President Barack Obama will deliver the eulogy for the pastor who was killed in the Charleston AME Church shooting.

According to USA Today, First Lady Michelle Obama and Vice President Joe Biden are also scheduled to attend the funeral service.

Rev. Clementa Pickney was gunned down at the historic black church along with eight other members in a vicious hate crime last week. White supremacist Dylann Roof was charged with nine counts of murder for slaying church goers at a Bible study session.

Obama said that America needs to continue to find ways to prevent mass shootings like the one that took place on Wednesday. He says there needs to be new measures that aim to keep guns away from dangerous people.

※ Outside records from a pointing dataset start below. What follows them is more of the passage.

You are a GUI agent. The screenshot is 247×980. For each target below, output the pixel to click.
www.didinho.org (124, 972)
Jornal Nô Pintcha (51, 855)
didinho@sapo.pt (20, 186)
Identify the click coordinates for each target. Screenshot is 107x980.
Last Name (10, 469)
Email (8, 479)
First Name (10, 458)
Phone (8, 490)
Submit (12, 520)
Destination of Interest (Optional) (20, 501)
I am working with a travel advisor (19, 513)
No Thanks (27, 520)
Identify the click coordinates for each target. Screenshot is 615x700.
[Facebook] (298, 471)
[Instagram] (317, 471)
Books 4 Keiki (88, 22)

"It's not enough for us to express sympathy. We have to take action," Obama said over the weekend.

The president also addressed race relations in America following the Charleston shooting during a "WTF with Marc Maron" interview, CNN reports.

"Racism, we are not cured of it. And it's not just a matter of it not being polite to say n****r in public," Obama said. "That's not the measure of whether racism still exists or not. It's not just a matter of overt discrimination. Societies don't, overnight, completely erase everything that happened 200 to 300 years prior."

Obama and other politicians including 2016 presidential candidate Hillary Clinton are addressing race issues in America stating that the confederate flag needs to be taking down from State House grounds.

And while thousands of people mourn the deaths of innocent black people in South Carolina, others are calling their killer a "victim," ABC News reports.

"Dylan [sic] Roof is a victim in regards to he was a white man born to a society that actively hates him and hates his people, hates his culture and his identity," said college educated white separatist Matt Heimbach. "There is a culture war being waged. There is a war on the streets against whites."

Heimbach does not condone mass shootings against black groups but does believe America would be better off if it went back to segregation.

There are no further details on Obama's trip to South Carolina on Friday.